Present each line of the entries below that holds the word "computer".

(Stored items)
══════
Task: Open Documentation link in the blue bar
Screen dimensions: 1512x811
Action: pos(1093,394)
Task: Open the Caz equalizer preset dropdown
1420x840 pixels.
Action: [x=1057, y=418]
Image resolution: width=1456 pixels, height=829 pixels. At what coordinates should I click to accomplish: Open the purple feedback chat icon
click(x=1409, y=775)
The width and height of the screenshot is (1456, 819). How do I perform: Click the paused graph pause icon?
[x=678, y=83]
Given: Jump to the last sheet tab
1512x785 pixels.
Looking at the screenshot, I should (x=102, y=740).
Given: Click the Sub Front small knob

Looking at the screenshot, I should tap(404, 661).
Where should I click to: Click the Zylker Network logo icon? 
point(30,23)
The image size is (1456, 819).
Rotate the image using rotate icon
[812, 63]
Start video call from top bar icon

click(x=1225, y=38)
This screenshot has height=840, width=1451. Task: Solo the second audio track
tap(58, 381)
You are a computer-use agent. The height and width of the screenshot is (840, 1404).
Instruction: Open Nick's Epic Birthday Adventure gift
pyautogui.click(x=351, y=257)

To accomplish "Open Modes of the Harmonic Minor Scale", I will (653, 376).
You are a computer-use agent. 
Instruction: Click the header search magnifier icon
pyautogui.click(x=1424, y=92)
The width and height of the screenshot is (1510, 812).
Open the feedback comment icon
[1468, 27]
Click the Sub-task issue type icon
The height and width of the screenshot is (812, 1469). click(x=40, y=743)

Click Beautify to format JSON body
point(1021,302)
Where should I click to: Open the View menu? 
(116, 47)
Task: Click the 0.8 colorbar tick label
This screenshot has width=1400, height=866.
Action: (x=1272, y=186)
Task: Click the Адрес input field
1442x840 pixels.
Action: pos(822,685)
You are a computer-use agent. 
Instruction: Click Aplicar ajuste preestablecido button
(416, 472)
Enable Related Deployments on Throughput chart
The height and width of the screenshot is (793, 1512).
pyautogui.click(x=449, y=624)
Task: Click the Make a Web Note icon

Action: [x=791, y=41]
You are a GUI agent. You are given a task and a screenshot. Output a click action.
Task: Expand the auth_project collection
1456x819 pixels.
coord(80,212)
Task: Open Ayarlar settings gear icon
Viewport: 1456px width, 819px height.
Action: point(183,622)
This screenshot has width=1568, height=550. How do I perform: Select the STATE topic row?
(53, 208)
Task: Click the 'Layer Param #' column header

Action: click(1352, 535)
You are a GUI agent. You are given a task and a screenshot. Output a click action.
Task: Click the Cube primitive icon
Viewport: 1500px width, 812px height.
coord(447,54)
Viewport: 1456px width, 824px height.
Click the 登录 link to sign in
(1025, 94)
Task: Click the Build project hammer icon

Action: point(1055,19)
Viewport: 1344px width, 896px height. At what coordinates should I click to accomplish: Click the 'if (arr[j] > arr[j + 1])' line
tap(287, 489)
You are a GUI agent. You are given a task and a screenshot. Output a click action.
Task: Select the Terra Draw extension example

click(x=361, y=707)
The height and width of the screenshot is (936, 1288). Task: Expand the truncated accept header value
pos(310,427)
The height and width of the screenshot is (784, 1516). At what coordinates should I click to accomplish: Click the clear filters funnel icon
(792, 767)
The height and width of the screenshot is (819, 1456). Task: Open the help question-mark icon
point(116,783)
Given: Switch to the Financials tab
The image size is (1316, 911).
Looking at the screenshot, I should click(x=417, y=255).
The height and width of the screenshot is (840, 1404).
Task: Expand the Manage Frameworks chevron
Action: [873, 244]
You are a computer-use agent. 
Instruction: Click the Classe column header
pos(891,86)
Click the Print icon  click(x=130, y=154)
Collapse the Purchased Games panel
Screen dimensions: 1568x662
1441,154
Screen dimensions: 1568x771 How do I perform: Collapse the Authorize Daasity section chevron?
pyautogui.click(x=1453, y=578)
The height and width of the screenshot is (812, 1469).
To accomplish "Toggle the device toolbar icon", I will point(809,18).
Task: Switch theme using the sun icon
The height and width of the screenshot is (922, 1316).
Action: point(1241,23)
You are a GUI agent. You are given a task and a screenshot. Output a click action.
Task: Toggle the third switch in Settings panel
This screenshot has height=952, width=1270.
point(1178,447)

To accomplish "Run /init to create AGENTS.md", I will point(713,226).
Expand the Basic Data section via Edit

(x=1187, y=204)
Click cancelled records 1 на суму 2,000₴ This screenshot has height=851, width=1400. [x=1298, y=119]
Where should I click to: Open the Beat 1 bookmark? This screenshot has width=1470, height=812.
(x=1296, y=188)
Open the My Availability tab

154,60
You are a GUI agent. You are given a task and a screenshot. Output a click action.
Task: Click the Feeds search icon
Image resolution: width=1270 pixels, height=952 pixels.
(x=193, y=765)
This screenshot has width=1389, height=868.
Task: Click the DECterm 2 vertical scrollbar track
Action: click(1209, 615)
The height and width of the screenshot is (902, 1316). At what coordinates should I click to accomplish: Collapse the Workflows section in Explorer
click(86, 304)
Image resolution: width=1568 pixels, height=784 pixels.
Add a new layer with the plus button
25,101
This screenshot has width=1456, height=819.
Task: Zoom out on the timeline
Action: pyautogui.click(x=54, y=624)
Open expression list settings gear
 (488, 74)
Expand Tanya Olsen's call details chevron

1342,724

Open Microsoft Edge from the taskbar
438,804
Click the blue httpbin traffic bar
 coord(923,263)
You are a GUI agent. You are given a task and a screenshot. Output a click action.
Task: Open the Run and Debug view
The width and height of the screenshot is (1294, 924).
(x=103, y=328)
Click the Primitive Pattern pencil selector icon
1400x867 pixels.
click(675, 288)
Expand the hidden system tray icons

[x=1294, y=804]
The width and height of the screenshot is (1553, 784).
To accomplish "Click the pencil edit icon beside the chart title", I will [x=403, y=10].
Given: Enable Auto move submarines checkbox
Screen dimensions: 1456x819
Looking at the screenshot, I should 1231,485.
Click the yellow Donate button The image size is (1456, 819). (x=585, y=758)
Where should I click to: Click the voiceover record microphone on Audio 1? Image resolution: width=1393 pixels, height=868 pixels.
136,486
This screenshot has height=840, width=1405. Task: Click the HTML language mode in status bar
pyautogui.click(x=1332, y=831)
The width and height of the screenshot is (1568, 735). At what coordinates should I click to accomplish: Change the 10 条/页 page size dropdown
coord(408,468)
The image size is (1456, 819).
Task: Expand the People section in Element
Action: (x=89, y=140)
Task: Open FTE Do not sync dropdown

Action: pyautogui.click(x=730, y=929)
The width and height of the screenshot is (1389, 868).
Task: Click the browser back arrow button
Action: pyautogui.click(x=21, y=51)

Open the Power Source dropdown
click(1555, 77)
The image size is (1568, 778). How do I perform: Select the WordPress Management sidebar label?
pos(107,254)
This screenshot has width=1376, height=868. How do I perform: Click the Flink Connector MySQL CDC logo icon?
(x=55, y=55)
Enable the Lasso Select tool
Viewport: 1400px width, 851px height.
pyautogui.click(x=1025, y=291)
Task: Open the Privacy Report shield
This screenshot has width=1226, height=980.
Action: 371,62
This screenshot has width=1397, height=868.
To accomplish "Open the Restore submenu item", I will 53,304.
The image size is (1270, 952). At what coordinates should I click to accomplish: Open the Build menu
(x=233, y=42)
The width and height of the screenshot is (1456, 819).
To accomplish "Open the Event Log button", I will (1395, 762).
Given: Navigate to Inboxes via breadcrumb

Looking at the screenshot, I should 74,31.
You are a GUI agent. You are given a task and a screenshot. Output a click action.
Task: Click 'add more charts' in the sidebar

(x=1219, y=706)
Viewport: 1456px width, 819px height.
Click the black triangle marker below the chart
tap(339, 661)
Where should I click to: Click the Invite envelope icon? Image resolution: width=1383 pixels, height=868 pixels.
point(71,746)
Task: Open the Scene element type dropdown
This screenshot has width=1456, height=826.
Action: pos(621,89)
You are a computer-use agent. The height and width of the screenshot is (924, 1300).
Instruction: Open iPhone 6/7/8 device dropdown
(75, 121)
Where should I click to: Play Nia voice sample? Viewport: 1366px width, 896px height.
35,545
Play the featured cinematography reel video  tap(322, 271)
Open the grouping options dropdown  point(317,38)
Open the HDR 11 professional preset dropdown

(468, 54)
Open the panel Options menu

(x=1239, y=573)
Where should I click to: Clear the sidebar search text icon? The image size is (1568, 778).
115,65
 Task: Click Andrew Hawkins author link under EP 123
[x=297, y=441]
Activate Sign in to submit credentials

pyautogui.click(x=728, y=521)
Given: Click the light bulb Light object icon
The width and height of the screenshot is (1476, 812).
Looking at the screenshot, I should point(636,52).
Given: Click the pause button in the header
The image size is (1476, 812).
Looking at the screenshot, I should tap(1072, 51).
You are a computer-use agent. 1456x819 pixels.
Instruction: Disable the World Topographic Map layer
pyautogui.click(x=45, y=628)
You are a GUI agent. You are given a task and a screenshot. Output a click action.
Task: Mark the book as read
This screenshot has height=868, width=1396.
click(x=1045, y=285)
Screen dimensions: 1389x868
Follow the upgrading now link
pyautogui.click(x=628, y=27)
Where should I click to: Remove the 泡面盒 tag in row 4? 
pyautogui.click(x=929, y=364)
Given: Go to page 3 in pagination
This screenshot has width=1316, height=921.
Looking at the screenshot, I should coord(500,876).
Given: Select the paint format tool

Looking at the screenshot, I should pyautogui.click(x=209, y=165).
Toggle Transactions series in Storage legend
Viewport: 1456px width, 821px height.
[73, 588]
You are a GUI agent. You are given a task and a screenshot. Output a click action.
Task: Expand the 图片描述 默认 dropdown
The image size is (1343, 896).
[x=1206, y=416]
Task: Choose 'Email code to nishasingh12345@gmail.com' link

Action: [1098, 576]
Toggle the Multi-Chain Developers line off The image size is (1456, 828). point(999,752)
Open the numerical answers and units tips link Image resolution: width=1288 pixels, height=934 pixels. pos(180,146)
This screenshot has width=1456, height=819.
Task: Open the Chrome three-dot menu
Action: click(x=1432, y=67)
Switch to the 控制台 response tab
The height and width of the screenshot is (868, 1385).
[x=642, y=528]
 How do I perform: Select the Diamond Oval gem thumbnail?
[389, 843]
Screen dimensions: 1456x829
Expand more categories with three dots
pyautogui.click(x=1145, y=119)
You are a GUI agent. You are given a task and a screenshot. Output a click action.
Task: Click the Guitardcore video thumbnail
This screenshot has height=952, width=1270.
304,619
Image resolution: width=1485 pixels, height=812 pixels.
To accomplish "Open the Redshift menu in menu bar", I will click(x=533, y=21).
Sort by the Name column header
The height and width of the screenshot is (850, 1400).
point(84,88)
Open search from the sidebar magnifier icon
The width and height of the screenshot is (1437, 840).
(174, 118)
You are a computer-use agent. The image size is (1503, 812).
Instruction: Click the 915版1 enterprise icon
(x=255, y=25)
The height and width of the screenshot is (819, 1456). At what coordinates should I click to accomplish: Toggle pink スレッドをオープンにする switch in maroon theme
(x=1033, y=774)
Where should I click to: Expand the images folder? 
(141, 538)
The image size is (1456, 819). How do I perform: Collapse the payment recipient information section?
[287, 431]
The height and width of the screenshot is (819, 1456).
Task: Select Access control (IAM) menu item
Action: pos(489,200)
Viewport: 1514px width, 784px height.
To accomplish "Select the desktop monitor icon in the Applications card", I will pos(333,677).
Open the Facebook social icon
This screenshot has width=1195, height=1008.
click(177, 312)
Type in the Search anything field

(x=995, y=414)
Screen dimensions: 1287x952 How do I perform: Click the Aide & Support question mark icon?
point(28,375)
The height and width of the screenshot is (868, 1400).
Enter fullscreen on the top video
══════
▸ SOLUTION TO THIS EXERCISE
You are a computer-use agent. The height and width of the screenshot is (840, 1404).
You are a computer-use agent. 
You are a computer-use agent. 
You are a computer-use agent. 
You are a computer-use agent. The height and width of the screenshot is (924, 1300).
You are a computer-use agent. 1456x819 pixels.
You are a computer-use agent. The image size is (1503, 812).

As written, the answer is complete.